>> Begin Dataset content

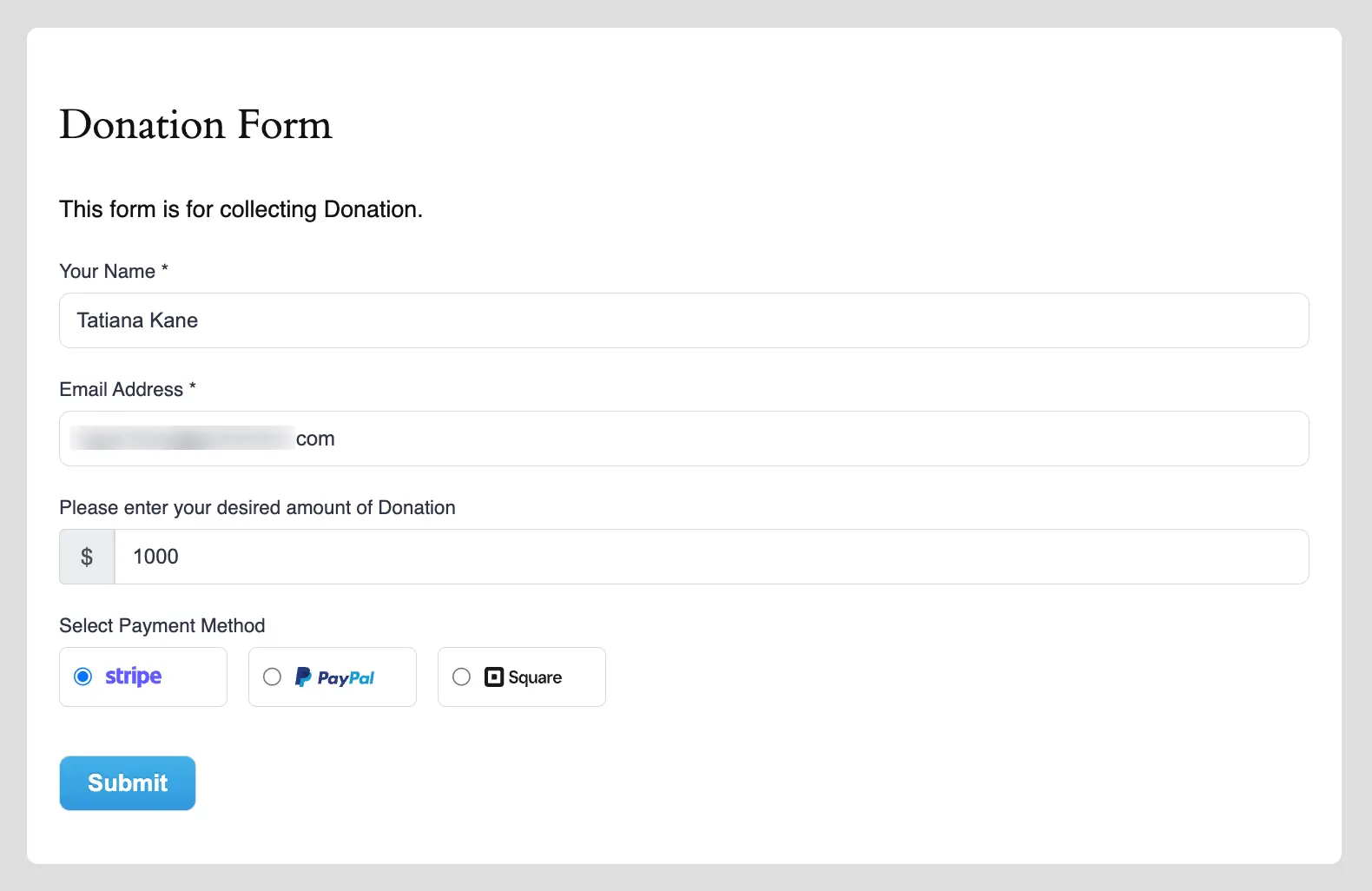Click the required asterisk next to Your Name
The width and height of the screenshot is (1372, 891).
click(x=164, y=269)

>> End Dataset content
>> Begin Dataset content

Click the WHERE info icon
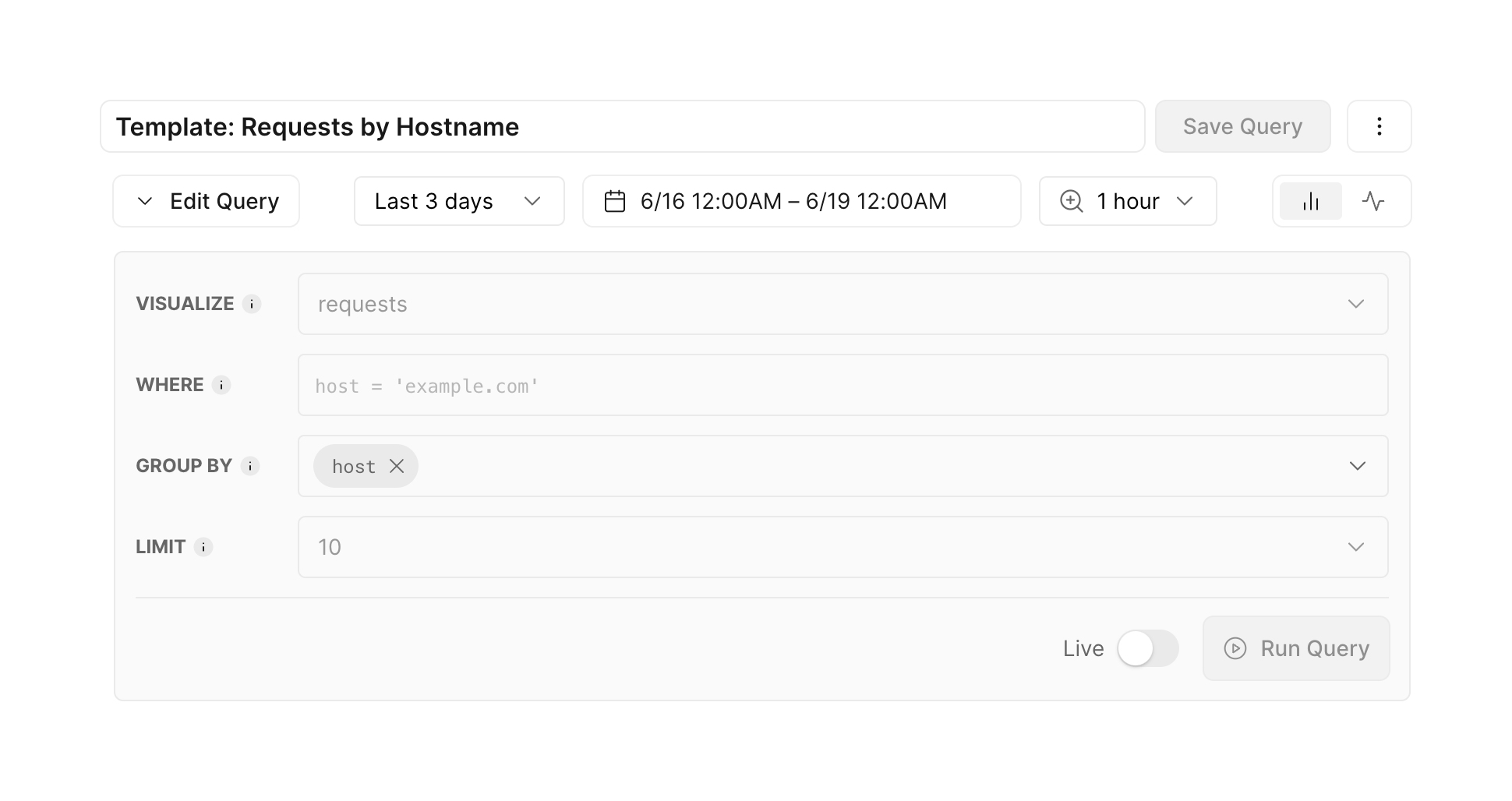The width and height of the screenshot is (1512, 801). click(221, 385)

>> End Dataset content
>> Begin Dataset content

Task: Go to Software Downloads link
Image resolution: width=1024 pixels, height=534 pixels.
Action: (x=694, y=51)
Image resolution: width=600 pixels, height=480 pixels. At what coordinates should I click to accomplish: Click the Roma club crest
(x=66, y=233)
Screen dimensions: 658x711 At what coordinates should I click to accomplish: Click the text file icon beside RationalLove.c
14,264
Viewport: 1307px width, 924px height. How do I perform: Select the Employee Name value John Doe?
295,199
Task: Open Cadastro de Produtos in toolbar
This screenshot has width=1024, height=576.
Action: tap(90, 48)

>> End Dataset content

Directions:
Please rewrite the records from the line containing "Task: Open Cadastro de Produtos in toolbar" down to the line containing "Action: tap(90, 48)", changing "toolbar" to "menu bar" and leaving everything else as it is.

Finished answer:
Task: Open Cadastro de Produtos in menu bar
This screenshot has width=1024, height=576.
Action: tap(90, 48)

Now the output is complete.